Limited topological alteration of the T7 RNA polymerase active center at intrinsic termination sites.

Transcription terminators trigger the dissociation of RNA polymerase elongation complexes and the release of RNA products at specific DNA template positions. The mechanism by which these signals alter the catalytic properties of the highly processive elongation transcription complexes is unclear. Here, we propose that intrinsic terminators impede transcript elongation by promoting a misarrangement of reactants and catalytic effectors within the active site of T7 RNA polymerase. In effect, a productive catalytic coordination network can be readily restored when Mg(2+) effectors are replaced by the more "relaxing" Mn(2+) ions, leading to transcript elongation beyond the termination point.
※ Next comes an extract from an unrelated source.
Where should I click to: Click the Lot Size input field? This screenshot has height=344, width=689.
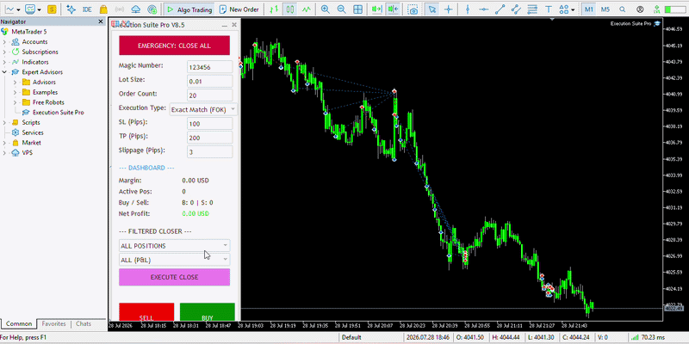coord(209,81)
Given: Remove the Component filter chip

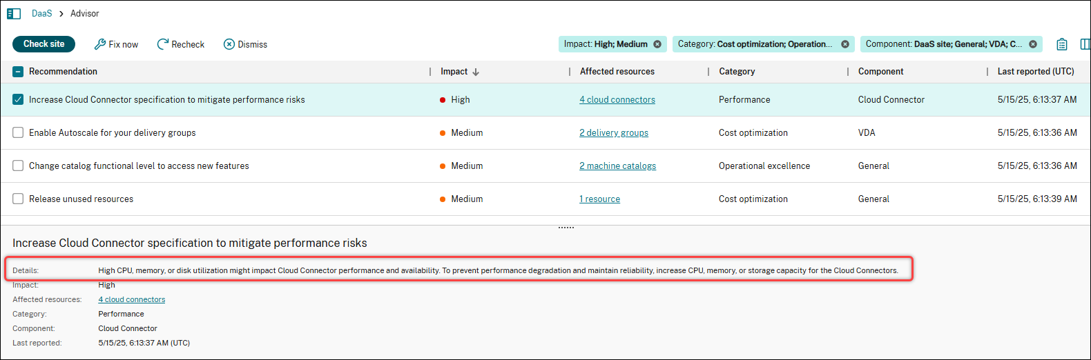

This Mn(2+)-dependent incorporation of additional nucleotides occurs within unstable transcription complexes that ultimately dissociate at positions downstream from the normal termination site. Thus, Mn(2+) coordination in the polymerase active center can compensate for the disruptive but limited perturbation of the catalytic arrangement of reactants that accompany larger structural changes of the transcription complex triggered by termination signals. These results provide evidence that the geometry of the catalytic coordination network within the active site is a crucial component of RNA polymerase catalysis. Limited variations of the active site architecture are sufficient to confer tight control of the RNA polymerase function and, thus, may ubiquitously benefit signals regulating transcription.